_MATERIALS PROVIDED:_
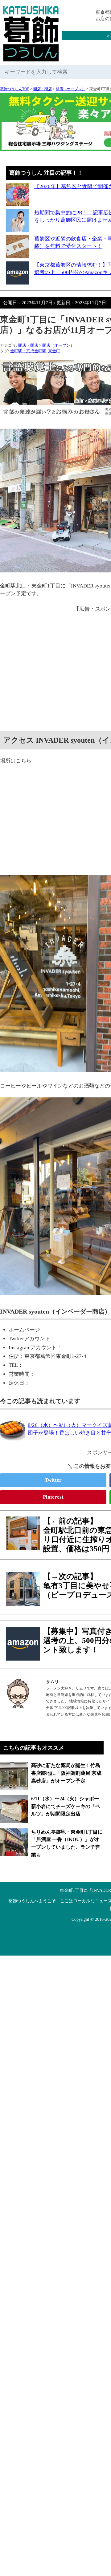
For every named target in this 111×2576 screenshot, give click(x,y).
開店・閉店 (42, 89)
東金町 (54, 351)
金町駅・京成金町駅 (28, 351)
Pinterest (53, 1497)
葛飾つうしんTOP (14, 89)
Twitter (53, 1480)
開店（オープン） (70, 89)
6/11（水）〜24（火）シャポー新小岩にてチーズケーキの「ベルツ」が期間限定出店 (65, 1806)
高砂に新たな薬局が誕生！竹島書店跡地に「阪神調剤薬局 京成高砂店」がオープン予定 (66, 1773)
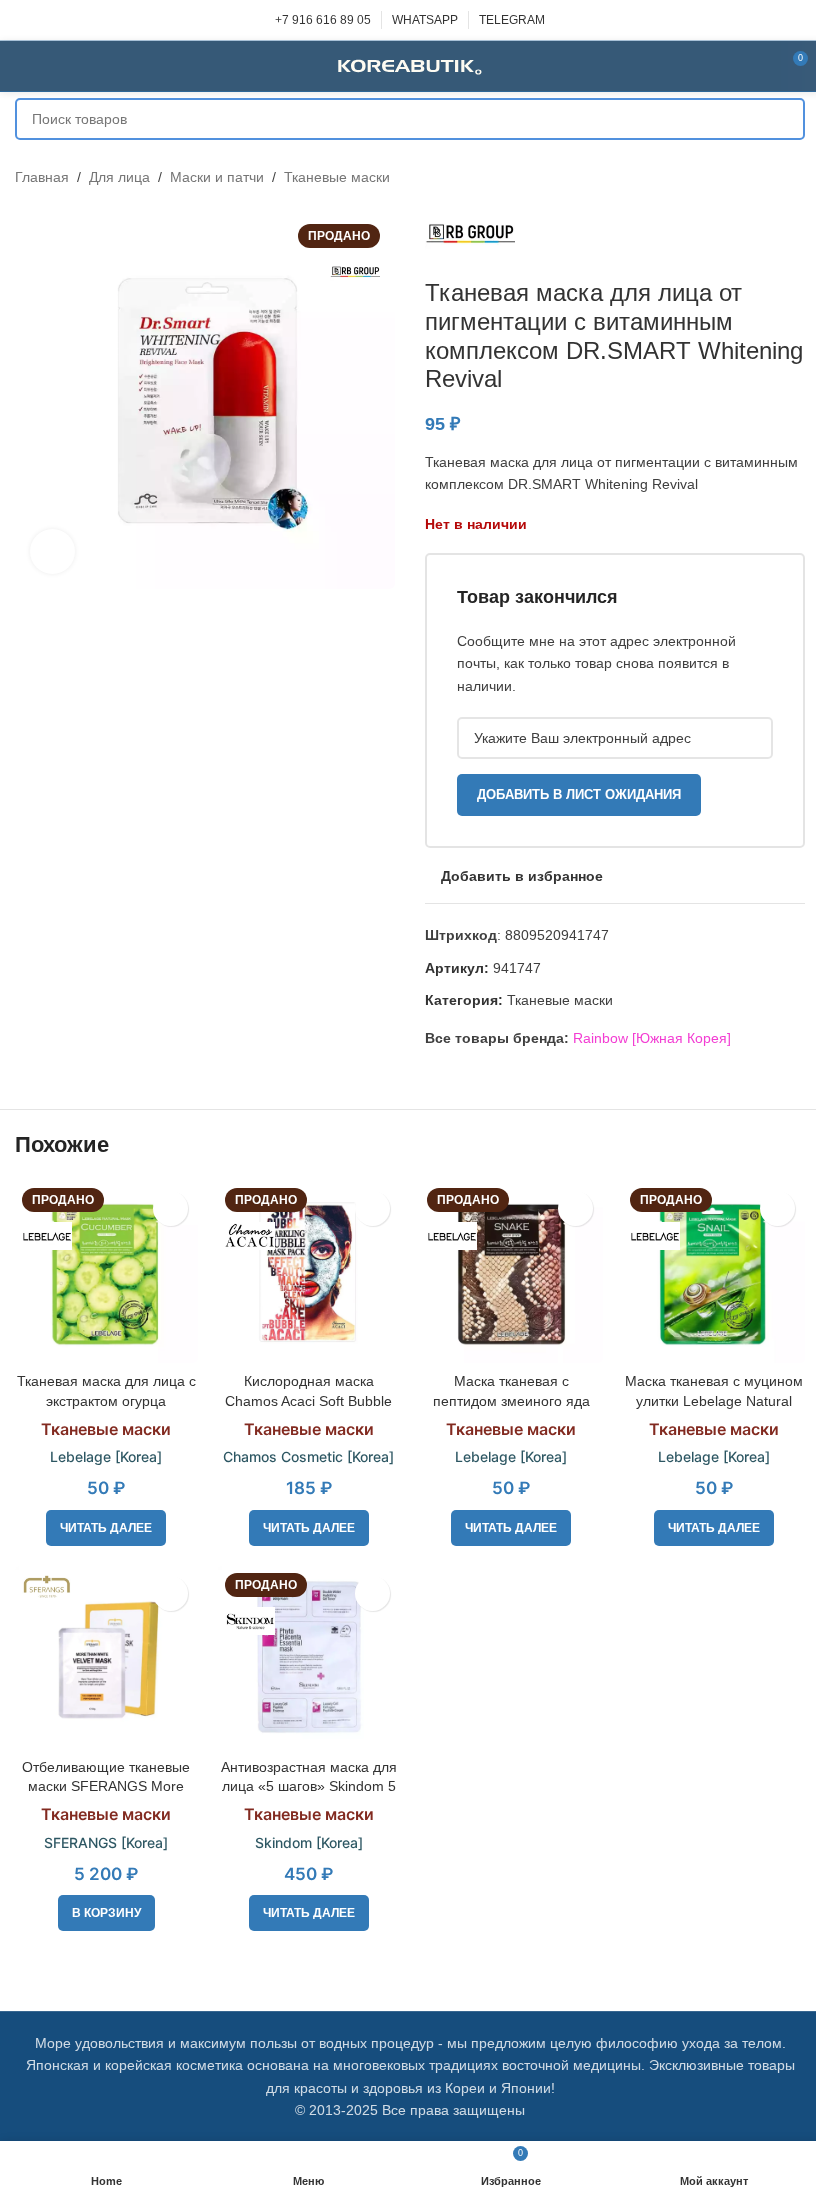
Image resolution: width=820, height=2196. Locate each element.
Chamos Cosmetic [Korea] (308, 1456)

==

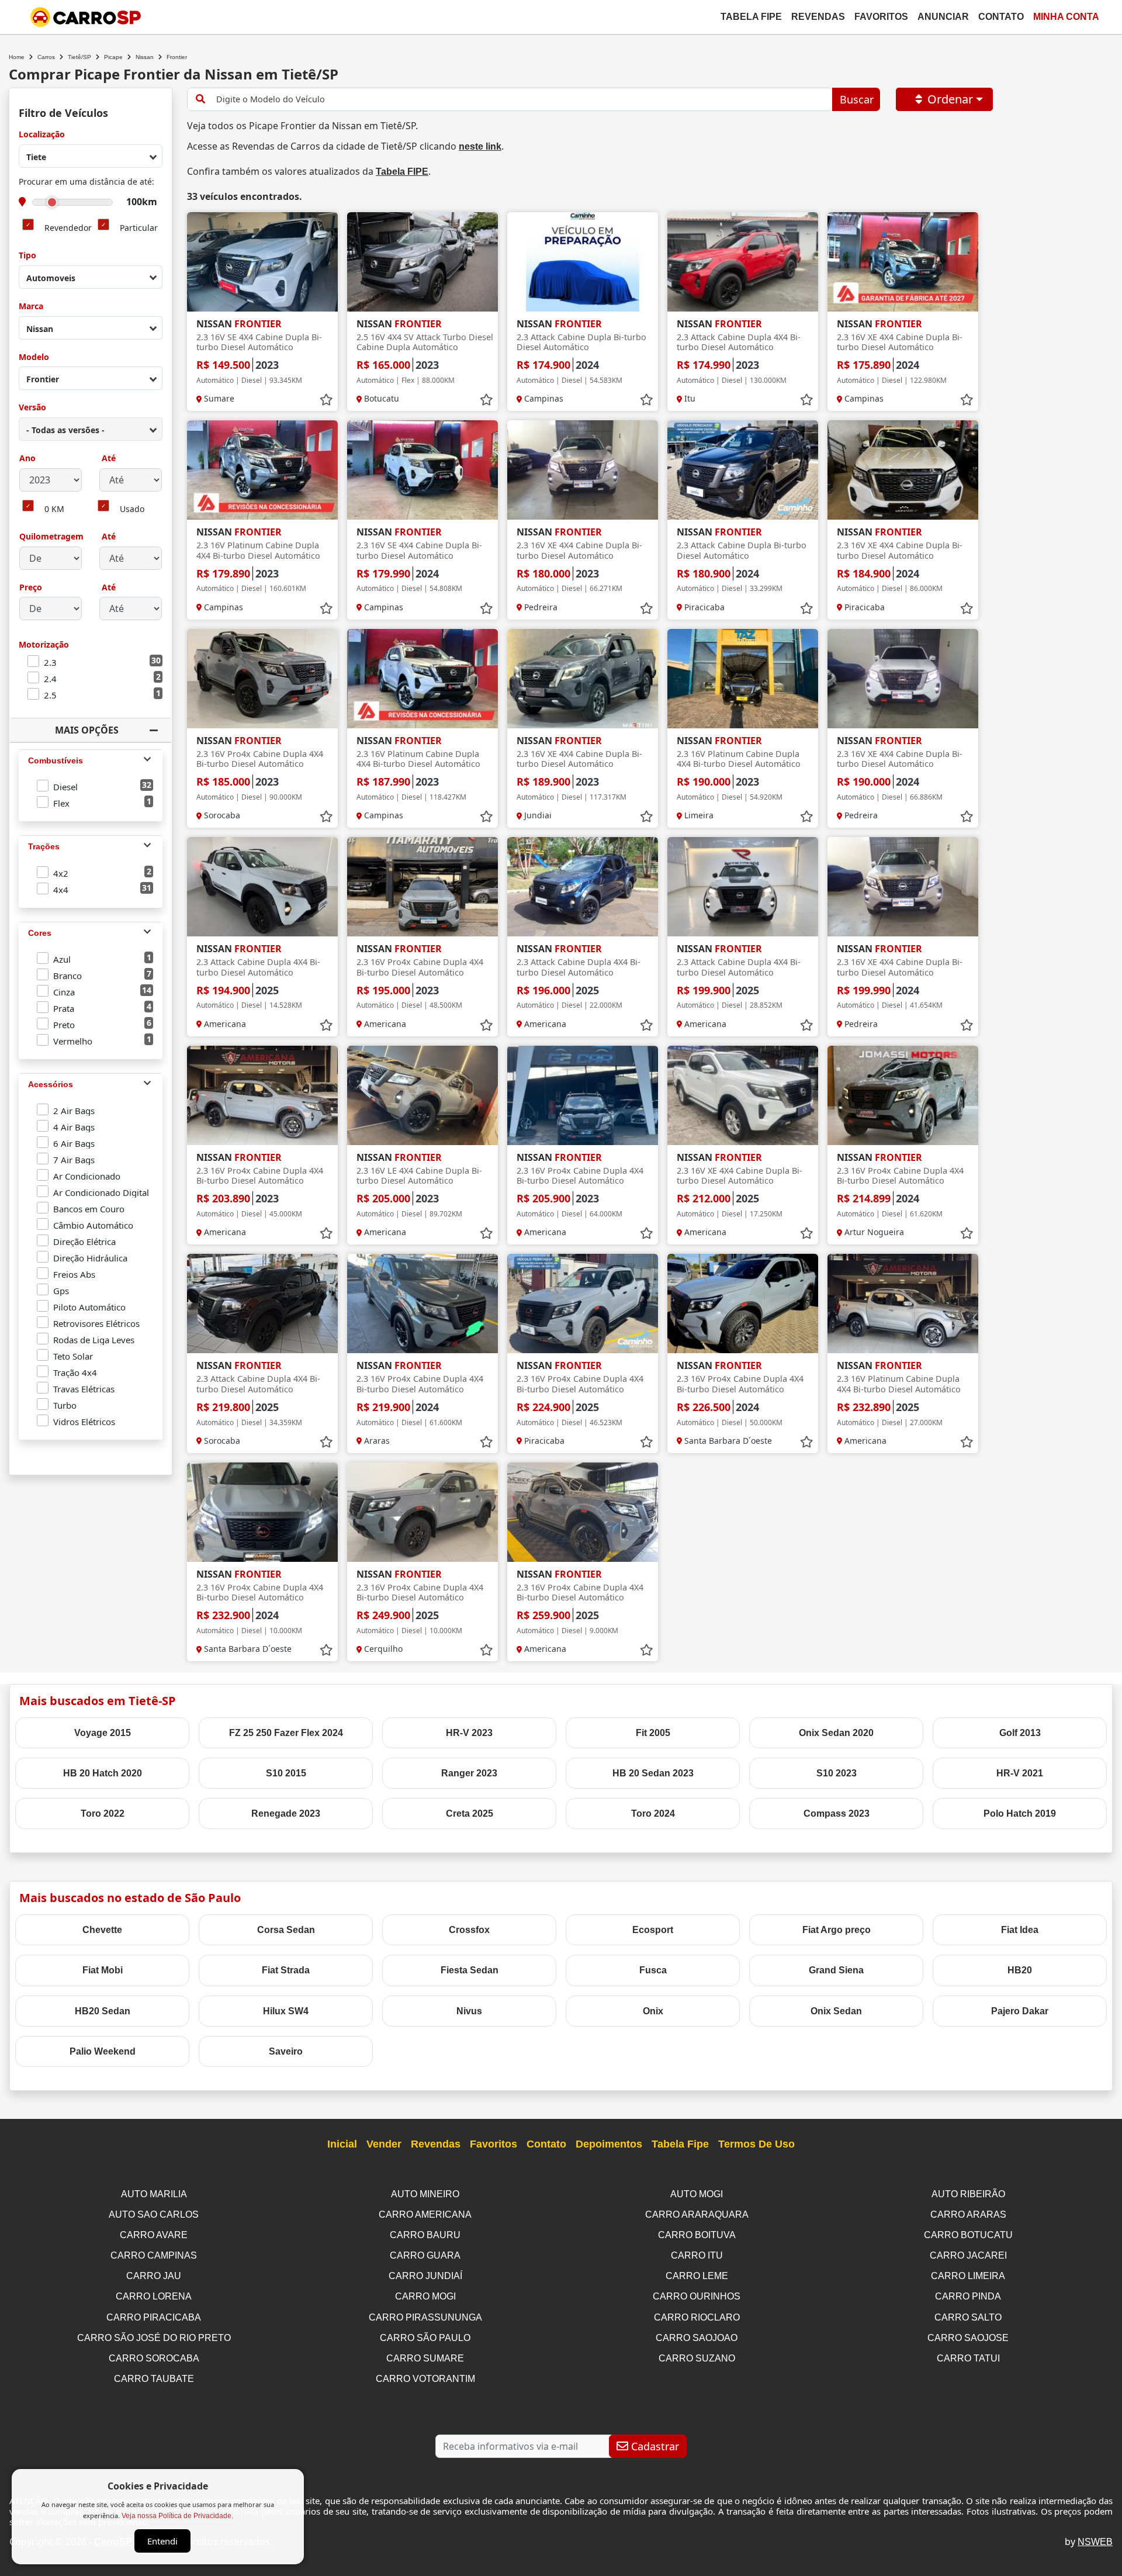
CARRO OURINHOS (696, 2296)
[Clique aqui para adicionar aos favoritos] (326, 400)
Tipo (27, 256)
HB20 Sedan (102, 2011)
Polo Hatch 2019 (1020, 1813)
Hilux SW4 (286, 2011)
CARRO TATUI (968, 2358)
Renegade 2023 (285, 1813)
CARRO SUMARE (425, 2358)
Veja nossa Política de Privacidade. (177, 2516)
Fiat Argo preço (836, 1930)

_EXERCISE DESCRIPTION:_ Return only the part above that opens with the line containing "For every named" and closes with the line containing "Chamos Cosmetic [Korea] (308, 1456)", exactly and with both ends, skipping the pictures.

_WORKED SOLUTION:_
For every named target in this 111×2576 screenshot, give click(x,y).
開店・閉店 (42, 89)
東金町 (54, 351)
金町駅・京成金町駅 (28, 351)
Pinterest (53, 1497)
葛飾つうしんTOP (14, 89)
Twitter (53, 1480)
開店（オープン） (70, 89)
6/11（水）〜24（火）シャポー新小岩にてチーズケーキの「ベルツ」が期間限定出店 (65, 1806)
高砂に新たな薬局が誕生！竹島書店跡地に「阪神調剤薬局 京成高砂店」がオープン予定 (66, 1773)
Image resolution: width=820, height=2196. Locate each element.
Chamos Cosmetic [Korea] (308, 1456)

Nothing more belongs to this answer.